Formación y futuro del sector
El crecimiento del videojuego en España está bastante condicionado por la falta de oportunidades para aquellos que quieren dedicarse a este sector. El escaso número de estudios de desarrollo nacionales provoca la ‘fuga de cerebros’ al extranjero, donde pueden trabajar con libertad. Paralelamente, son los expertos foráneos quienes han de venir a nuestro país para colaborar con el proyecto. Estos cambios en el proceso productivo provocan las dificultades para encontrar un producto nacional con el que identificarnos. Tal y como citaba la representante de Sony, no hay que esperar para poder ver a Los Lunnis o Torrente en nuestras consolas, a nivel de lanzamiento local. Sin duda es una buena idea para empezar a construir los cimientos de los estudios españoles.
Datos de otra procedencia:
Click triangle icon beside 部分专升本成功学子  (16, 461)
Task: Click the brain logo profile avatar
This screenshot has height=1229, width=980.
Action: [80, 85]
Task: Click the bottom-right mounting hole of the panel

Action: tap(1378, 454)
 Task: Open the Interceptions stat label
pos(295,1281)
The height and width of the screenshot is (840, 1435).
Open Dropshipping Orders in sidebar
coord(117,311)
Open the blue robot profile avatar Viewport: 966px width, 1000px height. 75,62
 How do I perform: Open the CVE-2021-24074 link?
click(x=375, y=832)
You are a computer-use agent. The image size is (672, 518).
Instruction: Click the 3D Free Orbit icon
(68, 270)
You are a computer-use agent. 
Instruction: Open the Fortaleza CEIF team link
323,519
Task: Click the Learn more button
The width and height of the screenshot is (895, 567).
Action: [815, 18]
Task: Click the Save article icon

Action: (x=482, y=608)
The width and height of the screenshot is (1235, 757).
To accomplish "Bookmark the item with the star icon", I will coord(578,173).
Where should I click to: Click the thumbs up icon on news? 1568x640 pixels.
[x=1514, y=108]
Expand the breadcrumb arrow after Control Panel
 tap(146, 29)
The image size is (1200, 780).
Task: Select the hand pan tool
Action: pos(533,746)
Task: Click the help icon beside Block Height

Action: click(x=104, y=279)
Por otra parte, hay que tener en cuenta la complejidad en el desarrollo de este producto de ocio, que se realiza por partes simultáneamente en varios grupos de todo el mundo. Para acortar las distancias entre estos equipos de trabajo, la coordinación y las nuevas tecnologías tienen un papel fundamental. Por último, dentro de estos avances tecnológicos se encuentra, por supuesto, el teléfono móvil. Con un progreso impresionante en los últimos años, ya está llamando la atención de las compañías como futura “plataforma” para videojuegos. Millones de terminales distribuidos por todo el mundo, amplitud de mercado, millones de usuarios. Por muy poco que fuese el precio de una descarga o transacción de software, por ejemplo un euro, trillones de transacciones crearían una nueva estructura económica de coste bajo y ganancias elevadísimas.